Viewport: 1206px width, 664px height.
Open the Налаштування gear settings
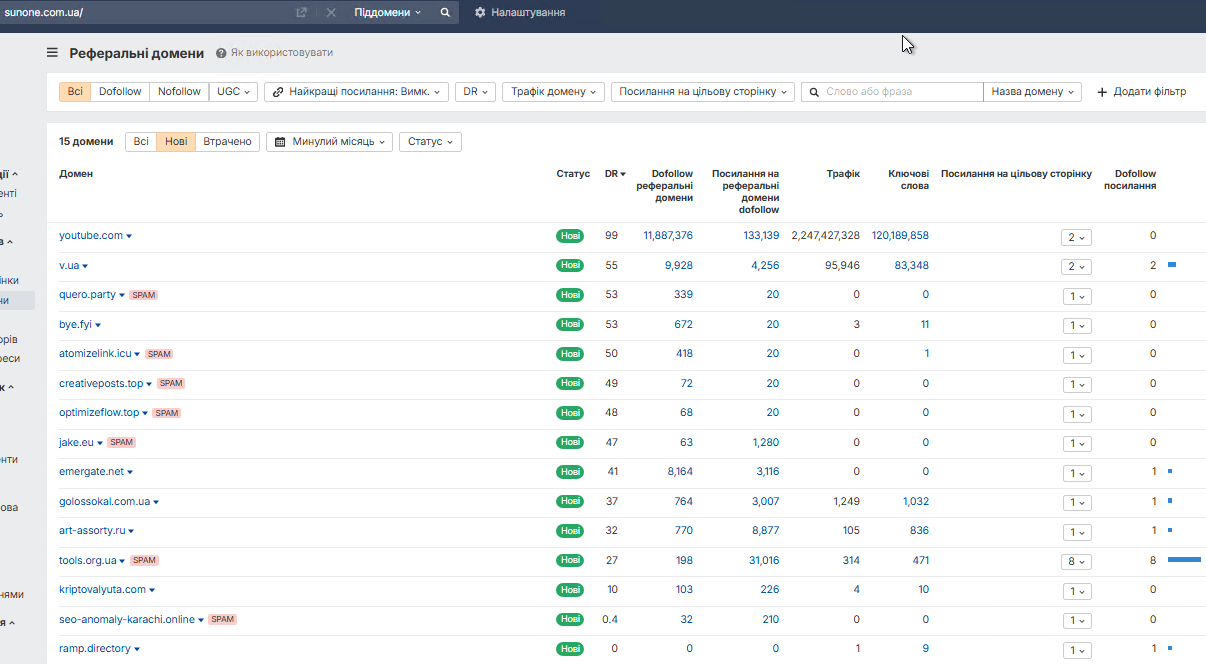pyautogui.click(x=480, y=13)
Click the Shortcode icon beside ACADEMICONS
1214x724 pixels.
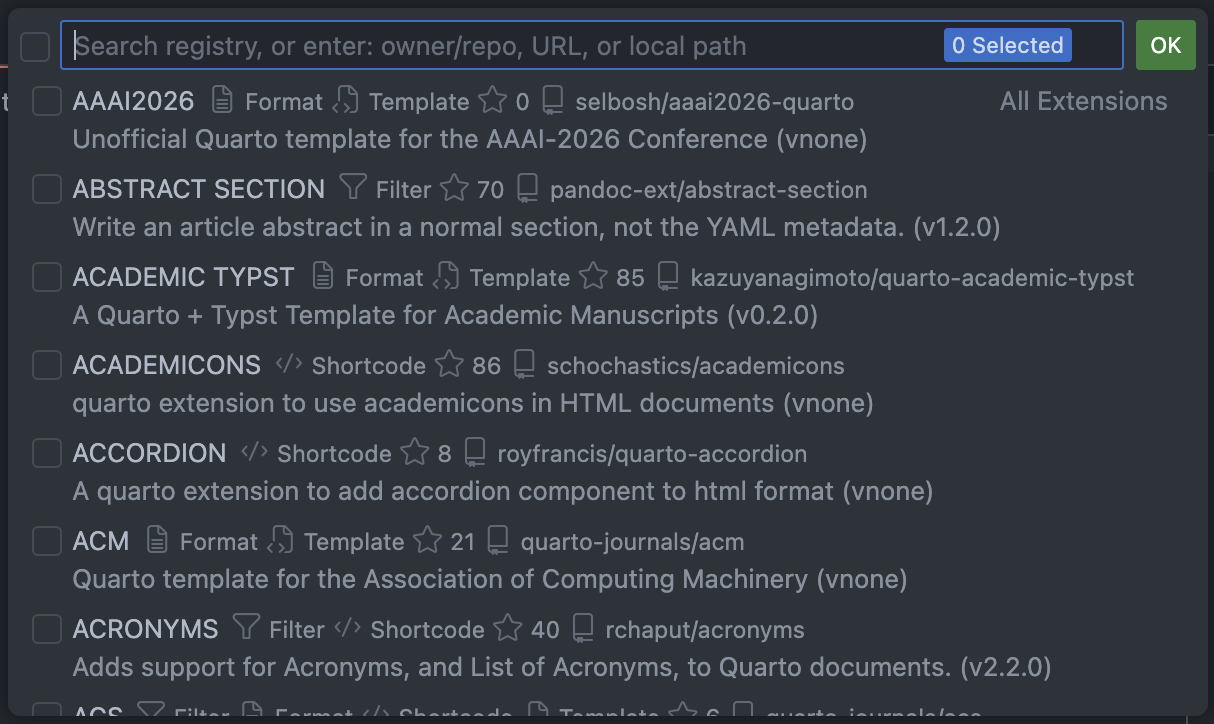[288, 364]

...

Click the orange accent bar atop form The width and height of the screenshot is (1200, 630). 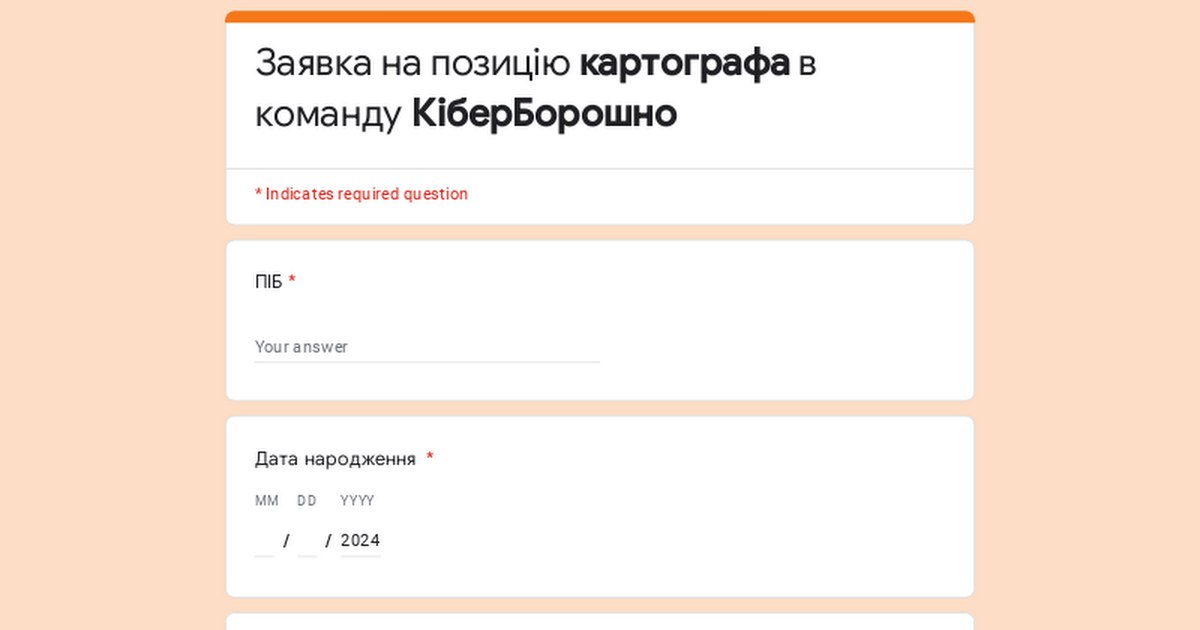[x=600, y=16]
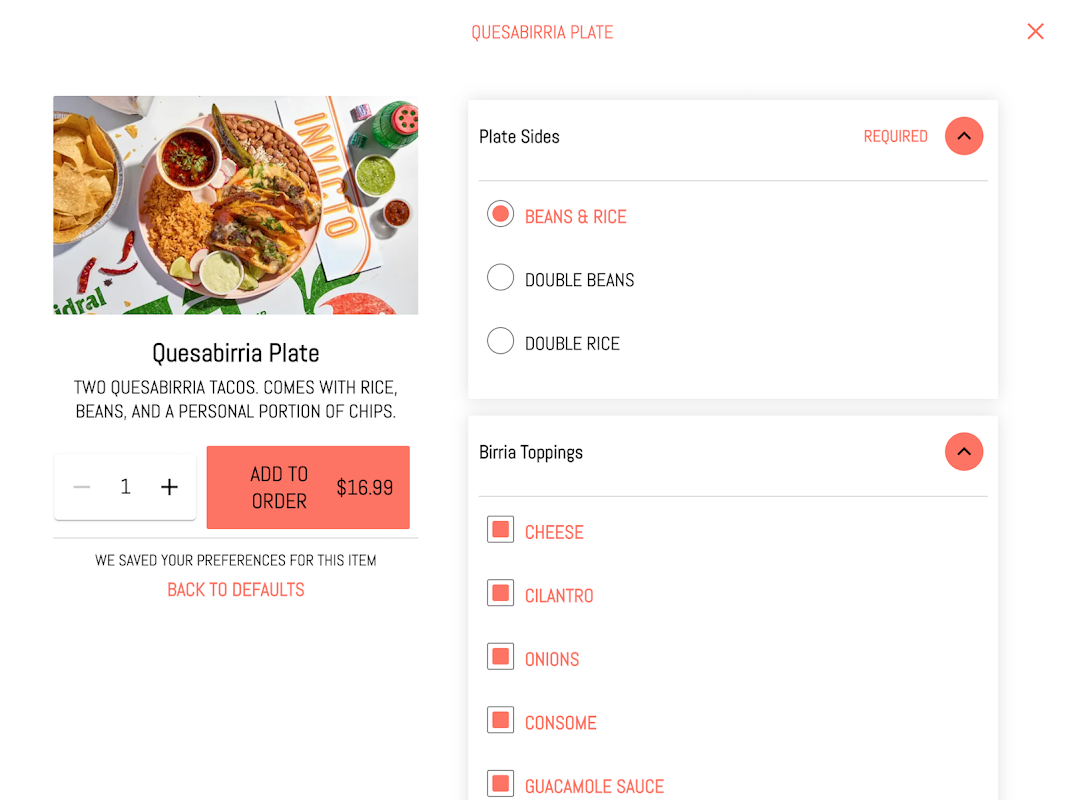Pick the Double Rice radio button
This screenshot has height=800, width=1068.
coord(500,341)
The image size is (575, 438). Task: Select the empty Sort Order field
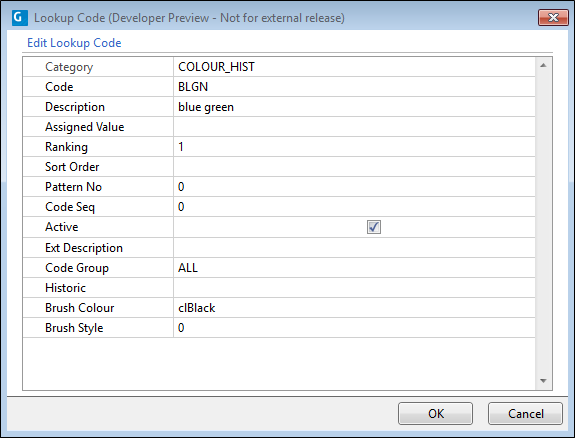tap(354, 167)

## INSTRUCTIONS FOR THE TASK
Copy the entries from the line with "The image size" up to and including the line with "tap(354, 167)", word for word. Leave the pictures out of your copy.

## EXERCISE RESULT
The image size is (575, 438). Task: Select the empty Sort Order field
tap(354, 167)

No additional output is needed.